Unless required by applicable law or agreed to in writing,
software distributed under the License is distributed on an
"AS IS" BASIS, WITHOUT WARRANTIES OR CONDITIONS OF ANY KIND,
either express or implied. See the License for the specific
language governing permissions and limitations under the License.

Future Plans

  • Write out valid Amira (R) files

Background and Definitions

ahds presently handles two types of Amira (R) files:

  • AmiraMesh files, which typically but not necessarily have a .am extension, and

  • HyperSurface files, which have .surf and represent an older filetype.

Both file types consist of two parts:

  • a header, and

  • one or more data streams.

Headers are structured in a modified VRML-like syntax and differ between AmiraMesh and HyperSurface files in some of the keywords used.

A data stream is a sequence of encoded bytes either referred to in the header by some delimiter (usually @<data_stream_index>, where <data_stream_index> is an integer) or a set of structural keywords (e.g. Vertices, Patches) expected in a predefined sequence.

Headers in Detail

AmiraMesh and HyperSurface headers can be divided into four main sections:

  • designation

  • definitions

  • parameters, and

  • data pointers.

The designation is the first line and conveys several important details about the format and structure of the file such as:

  • filetype (either AmiraMesh or HyperSurface)

  • dimensionality (3D)

  • format (BINARY-LITTLE-ENDIAN, BINARY or ASCII)
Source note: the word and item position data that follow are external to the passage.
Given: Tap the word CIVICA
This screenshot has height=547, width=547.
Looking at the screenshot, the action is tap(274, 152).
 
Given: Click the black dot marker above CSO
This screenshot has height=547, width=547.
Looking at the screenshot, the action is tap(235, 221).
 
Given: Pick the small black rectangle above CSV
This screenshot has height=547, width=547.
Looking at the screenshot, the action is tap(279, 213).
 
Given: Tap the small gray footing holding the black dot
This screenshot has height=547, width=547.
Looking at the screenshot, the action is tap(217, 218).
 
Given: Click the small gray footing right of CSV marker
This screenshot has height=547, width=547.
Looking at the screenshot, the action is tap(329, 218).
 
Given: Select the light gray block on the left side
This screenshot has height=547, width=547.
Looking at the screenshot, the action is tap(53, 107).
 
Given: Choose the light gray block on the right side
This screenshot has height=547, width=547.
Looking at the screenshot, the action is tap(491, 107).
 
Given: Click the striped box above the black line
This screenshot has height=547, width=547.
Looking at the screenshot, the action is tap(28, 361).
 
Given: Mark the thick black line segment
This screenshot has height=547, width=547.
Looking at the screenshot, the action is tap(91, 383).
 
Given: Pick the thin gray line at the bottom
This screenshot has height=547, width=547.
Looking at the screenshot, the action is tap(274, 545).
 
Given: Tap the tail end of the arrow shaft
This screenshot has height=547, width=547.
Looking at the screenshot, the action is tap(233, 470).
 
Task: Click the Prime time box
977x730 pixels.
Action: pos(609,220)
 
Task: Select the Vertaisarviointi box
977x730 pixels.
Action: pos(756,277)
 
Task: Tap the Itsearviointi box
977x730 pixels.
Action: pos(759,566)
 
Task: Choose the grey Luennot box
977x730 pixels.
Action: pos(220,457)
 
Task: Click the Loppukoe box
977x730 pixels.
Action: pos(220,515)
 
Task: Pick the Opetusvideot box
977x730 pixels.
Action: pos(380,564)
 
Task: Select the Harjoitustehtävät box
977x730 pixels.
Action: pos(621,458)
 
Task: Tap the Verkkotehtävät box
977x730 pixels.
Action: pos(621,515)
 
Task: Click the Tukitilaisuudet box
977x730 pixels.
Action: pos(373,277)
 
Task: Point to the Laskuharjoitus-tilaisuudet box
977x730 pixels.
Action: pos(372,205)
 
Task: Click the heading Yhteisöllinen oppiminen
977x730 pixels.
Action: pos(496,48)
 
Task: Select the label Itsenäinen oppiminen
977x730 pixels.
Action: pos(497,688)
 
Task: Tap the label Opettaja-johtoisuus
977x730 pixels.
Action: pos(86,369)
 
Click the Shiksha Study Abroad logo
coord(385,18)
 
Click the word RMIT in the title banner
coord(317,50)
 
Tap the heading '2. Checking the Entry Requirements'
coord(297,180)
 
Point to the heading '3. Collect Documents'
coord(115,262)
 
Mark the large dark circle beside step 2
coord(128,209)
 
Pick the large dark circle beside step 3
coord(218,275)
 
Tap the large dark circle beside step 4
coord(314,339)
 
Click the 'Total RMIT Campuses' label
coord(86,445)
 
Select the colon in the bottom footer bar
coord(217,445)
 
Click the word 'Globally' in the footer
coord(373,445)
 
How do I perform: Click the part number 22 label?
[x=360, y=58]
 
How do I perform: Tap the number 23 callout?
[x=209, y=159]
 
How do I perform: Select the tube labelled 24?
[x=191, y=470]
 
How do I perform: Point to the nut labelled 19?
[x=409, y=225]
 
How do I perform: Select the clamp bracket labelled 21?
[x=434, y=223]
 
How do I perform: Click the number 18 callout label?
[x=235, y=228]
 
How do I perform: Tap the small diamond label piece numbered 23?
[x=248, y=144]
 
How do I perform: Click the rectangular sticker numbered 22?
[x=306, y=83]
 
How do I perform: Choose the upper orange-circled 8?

  • version (a decimal number e.g. 2.1

  • extra format data e.g. <hxsurface> specifying that an AmiraMesh file will contain HyperSurface data

A series of definitions follow that refer to data found in the data pointer sections that either begin with the word ‘define’ or have ‘n’ prepended to a variable. For example:

define Lattice 862 971 200

or

nVertices 85120

This is followed by grouped parameters enclosed in a series of braces beginning with the word ‘Parameters’. Various parameters are then enclosed each beginning with the name of that group of parameters e.g. ‘Materials’

Parameters {
        # grouped parameters
        Material {
                # the names of various materials with attributes
                Exterior {
                        id 0
                }
                Inside {
                        id 1,
                        Color 0 1 1,
                        Transparency 0.5
                }
        }
        Patches {
        # patch attributes
                InnerRegion “Inside”,
                OuterRegion “Exterior”,
                BoundaryID 0,
                BranchingPoints 0
        }
        # inline parameters
        GridSize <value>,
        …
}

The most important set of parameters are materials as these specify colours and identities of distinct segments/datasets within the file.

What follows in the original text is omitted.